Saturday, June 23

The Amazing "F" Word

FUCK is a lot of things. It's extremely cold, hot, humid, dry, tall, short, hard, soft, and other other adjective you can think of. It's amazing one word can simultaneous be all these things. But fuck is a real chameleon. First it's "cold as fuck out here," then when you get inside the dark abandoned mansion.... "daaamn, this place is creepy as fuuuck." You can be scared as fuck, serious as fuck, fast as fuck, slow as fuck, and sexy as fuck (which starts to cast the already stretched and stressed "F" word into multiple layers of meaning). I know the whole George Carlin spiel about "fuck" being the only word in existence that can be any part of speech - noun, verb, adjective, adverb, exclamation, imperative, and so on. But I just wanted to point out it's additional versatility to those lazy enough or harried enough not to think of a more specific and telling way of implying a situation is extreme. For every "this evening is as cold as though all the warmth of light and living things had uprooted from its bitter soil and gone to the other side of the world," you're gonna hear about 1,000 "Jesus, it's cold as fuck tonight." Sorry, sophisticates, that's just the way it is. Good thing we have at least ONE all-purpose word! Although, like a drug, it tempts you to be lazy, take the easy way out, and avail yourself of its survices rather than put the brainpower into coming up with something more creative. Oh well, I still think it's funny when used right. Some things never really get old.

7 comments:

Hans said...

Definitely becoming a "regular" word and not as shocking as a few decades ago. Another good word is Thingy. When you can't remember what something is called you say "you know that little thingy" and the other person says, "yeh!". LOL

Metamatician said...

Yeah, haha. "Dude" is another good one. Like, I was paying at the counter and dude was like, "you don't have enough change."

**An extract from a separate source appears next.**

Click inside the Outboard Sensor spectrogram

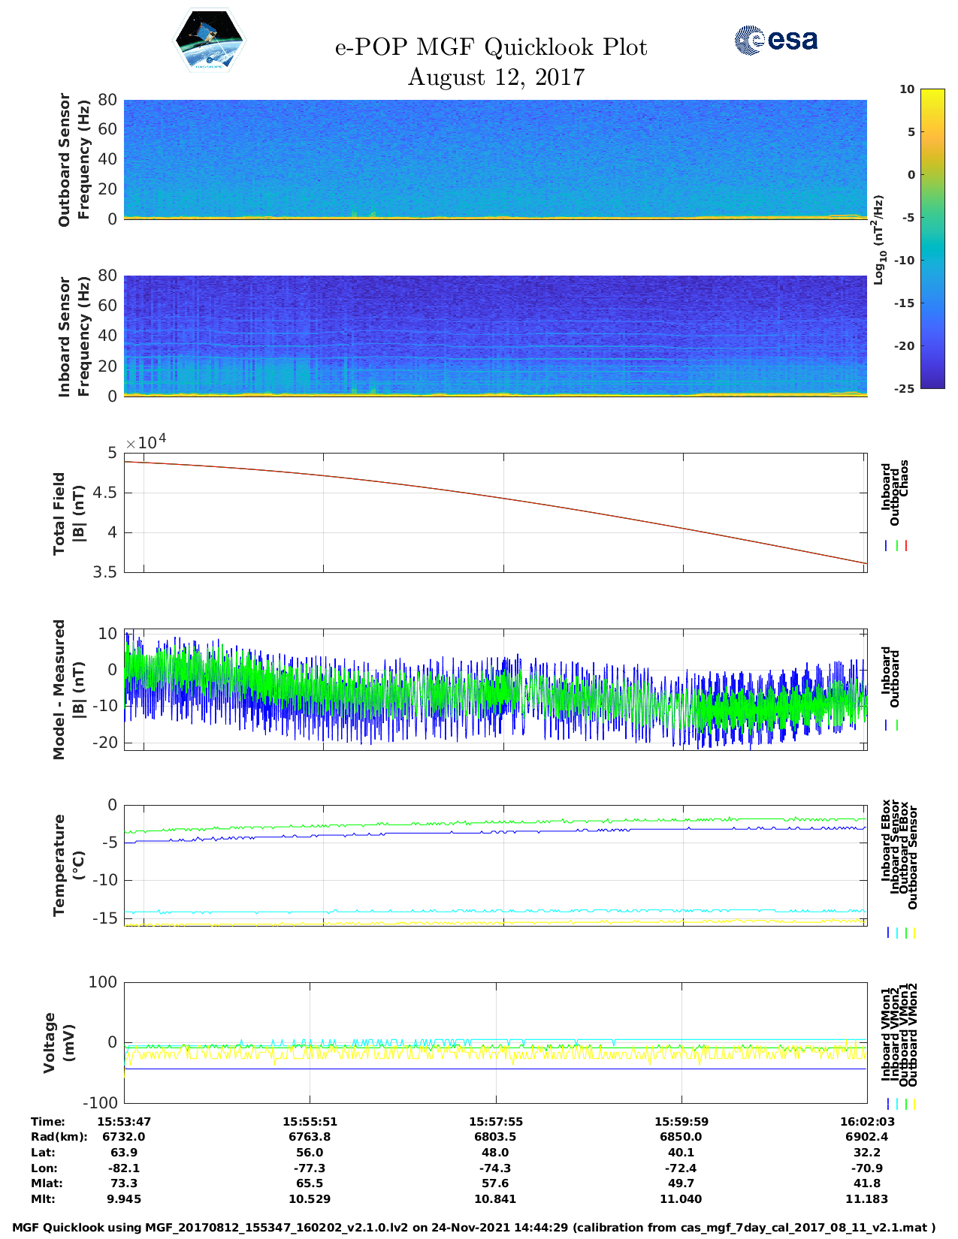pyautogui.click(x=495, y=158)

Funny story: I was at Turning Point and my best friend was this old black OG from Oakland, a real nice guy named Ken but with definitely a rough past, and still plenty tough you could tell beneath his quiet and amiable demeanor.

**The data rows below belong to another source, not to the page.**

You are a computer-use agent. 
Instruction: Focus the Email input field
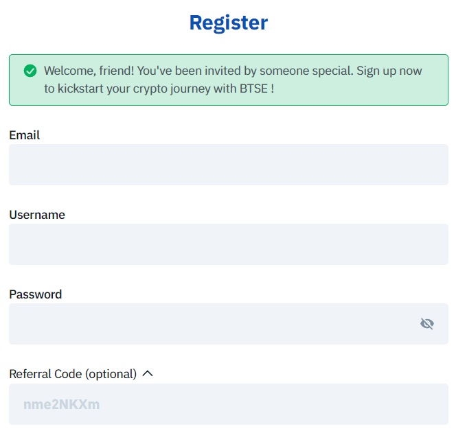229,165
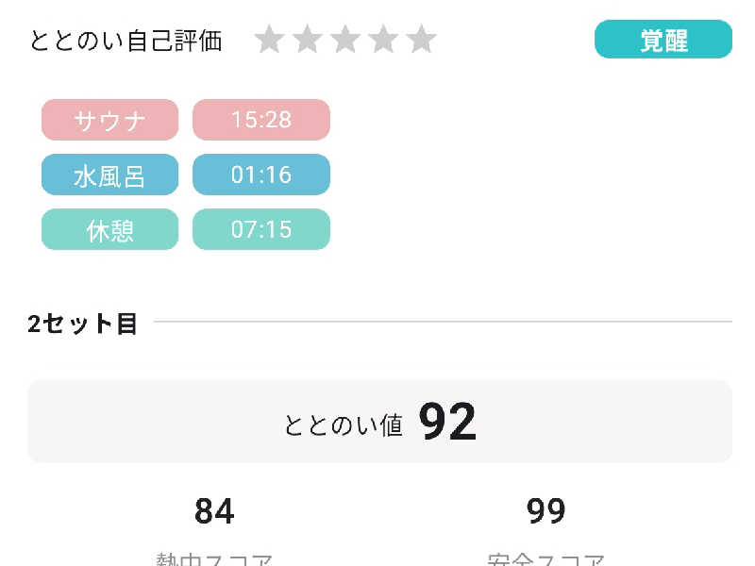Image resolution: width=755 pixels, height=566 pixels.
Task: Tap the ととのい値 label
Action: [344, 425]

One day he's telling me a story about how his sister got involved with some dopehead and he had to go over there and tell the guy to get lost, whatever his sister though, because he knew the guys this guys worked for and it was just not ok. So he's telling me the story, and since he forgets the guy's name he just keeps calling him Dude.

Well about midway through the action he's saying some like "and we thought he was gone, right. So I was 'splaining this to my sister and she was crying and all this, and I had this feeling, and right then, I turns around and sure enough, uh uh, what's his name, uh..."

"Dude?" I say helpfully.

"Yeah! Yeah, Dude! All of a sudden Dude shows up with his little posse of hoodlums..."

LOL.

Anonymous said...

Maybe SHIT is as versatile as FUCK, or god (who) forbid more so.

By the way, why do we have to fill in those F...ing S...y secret words for every comment?

Metamatician said...

I suppose I could turn it off. I was hoping I wouldn't get crushed my spammers but it doesn't look like Mom is, so I'll try turning it off for awhile and hope that www.getbiggerboobsnow.ru or something doesn't come along randomly and spam my site.

Hans said...

What is bytedoc talking about? Why do we have to fill in those words.........? Does yours have a ban on what you can say? Or is he asking why we need to use those words? Anyway, funny story about Dude. Lol.

Metamatician said...

Byte was talking about the letter jumbles you have to type in to verify you're human before it will accept your reply. Not the cuss words.

Anonymous said...

I was just kidding, creating a sentence using meta's word and mine ... but hey, it is turned off. Good, but if you get spam turn it back on.